SET TASK
Please continue the post below about Oracle's plans to deprecate and remove the CMS garbage collector, picking up right after its final sentence.

SOURCE EXTRACT

## Start

I think that's well understood.
There are limits to what can be expressed within the structure of a JEP so, for clarity's sake, here's my take on this. Jon will correct me if I've got any of it wrong, I'm sure.
Oracle's GC team is intensely focused on improving the G1 collector, so they're trying to reduce the amount of time they spend maintaining CMS. At the very least, therefore, they will deprecate CMS in Oracle's JDK 9 product builds and then, most likely but depending upon end-user and customer feedback, remove it entirely from Oracle's JDK 10 builds.
Whether and when this happens is a decision for Oracle to make, just as whether Red Hat ships an AArch64 build of JDK 9 is a decision for Red Hat to make. I don't think this is controversial -- there's really no need for anyone to spin conspiracy theories about smoke-filled rooms in Redwood Shores (but go ahead and do that if it makes you feel better).

## End

DATA LINES
## Start

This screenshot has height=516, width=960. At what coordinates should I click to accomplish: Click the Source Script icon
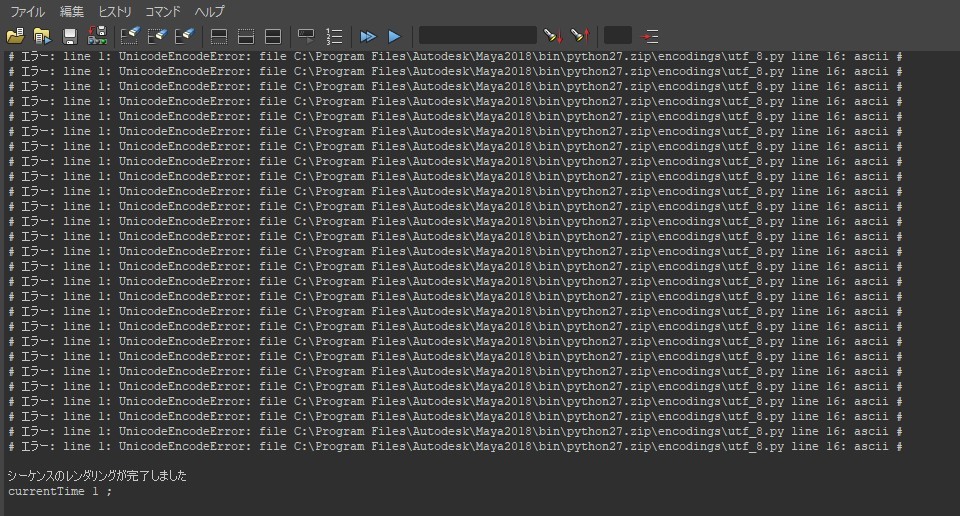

## End

ANSWER TO THIS PROBLEM
The fate of the CMS GC code itself in any particular OpenJDK Release Project, or in any other OpenJDK Project for that matter, is a different question, about which JEP 291 was intended to prompt a wider discussion, as indeed it has.
If a set of credible developers expresses a clear desire to maintain CMS after JDK 9 then all of us who work on this code base, regardless of employer, will find a way for that to happen. Maybe the CMS code stays in JDK 9 and later Release Projects but is #ifdef'd out, or maybe it stays but the common GC interface is refactored so that other collectors (not just G1) can evolve more independently, or maybe the CMS code is removed from the mainline Release Projects but kept alive in a new side Project. Exactly what happens depends mostly, I think, on who shows up.
To put it another way, the question that JEP 291 is trying to ask is, "Does anybody outside of Oracle wish to take on the maintenance of CMS after JDK 9? If so, then let's talk."
Any takers?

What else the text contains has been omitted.